We all realize there are many types of subtle maneuverings designed to get us to spend more in retail and service situations. We know that is why we must run the snaky gauntlet of impulse buy crap every time we check out our groceries, drug store purchases or office supplies. It’s no secret to anyone that grocery stores are designed to disperse the things we really need at the four corners of the store to get us to walk all through and perhaps buy more. Bigger carts = more purchases. Sound tracks are important.
There are slightly more insidious tricks, as well. Savvy store staff will place the item you are considering buying in your hands as you are much more likely to buy if you have held it. If you are buying a gift for someone, the smart clerk will then say “And now it’s time to treat yourself!” Waiters bend down on their knees to take your order because studies show you will buy and tip more. You order a gin and tonic, they ask “Bombay Sapphire?” and you say “Yes!” People tend to buy the second least expensive bottle of wine on a menu, so savvy restaurateurs employ a big jump between least expensive and next bottle. Grocery stores greatly inflate their prices so that their “Was X, Now X” savings appear to be almost irresistible. At most stores, you don’t have to buy three to get the “Three for $2” price on an item.
There is also a new-to-me manipulation that makes me shudder, literally and figuratively.
Do you have a favorite, go-to restaurant? I often find myself paging food and lifestyle magazines, reading and researching new restaurants. I consider my options, yet frequently go back to my old favorites where I know the food will be excellent, and the ambiance perfect. It was a beautiful night to sit outside, café style, enjoying St. Louis’s Central West End, the only part of our city that really makes me feel I am in a city. Perfect weather, great food and wine, and then, um, the waiter’s hand bumped/brushed up against my back. Maybe my chair was blocking the pathway, or his arm accidently swung out? Hmmm. “How are you enjoying your entrees?” with a brief hand rest on my shoulder. Creepy! Time for the last water refill and the check, holy mother of he touched me again, did you see that? It has to be intentional! Even my darling Hubs, who is not known for noticing subtle gestures, was all like “Oh no, he didn’t!” on the third grope.
Of course, being the nerd I am, I went home and researched. There are studies that purportedly demonstrate waiters who touch customers are more likely to get bigger tips. Well, maybe at Hooters…

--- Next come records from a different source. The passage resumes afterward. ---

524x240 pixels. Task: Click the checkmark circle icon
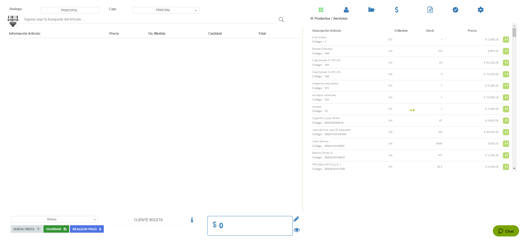[x=455, y=10]
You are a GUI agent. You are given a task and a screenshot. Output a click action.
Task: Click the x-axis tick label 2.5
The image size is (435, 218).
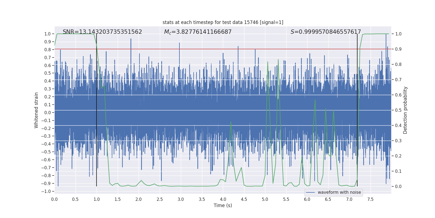[x=160, y=199]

What if I were to touch my waiter the way he touched me? Would he have grounds for a lawsuit against his employer for putting him in situations of sexual harassment?
I am all for touching and affection between friends and family. If I want touching from a stranger, I’ll pay for it. Get your minds out of the gutter, of course I mean a massage therapist, a legitimate massage therapist! I do expect a waiter to be professional, and facilitate the enjoyment of my meal. I do not expect him to caress me. It offended me, and I can just imagine what this could do to someone who may have experienced some type of unwanted physical encounter in the past. And girlfiend/waitress, if you touch my Hubs in that manner, we will have a word war, and you will lose.
And my waiter? His tip was substantially less than my normal, and I am still debating calling the manager. I am over 50, and know how to use it!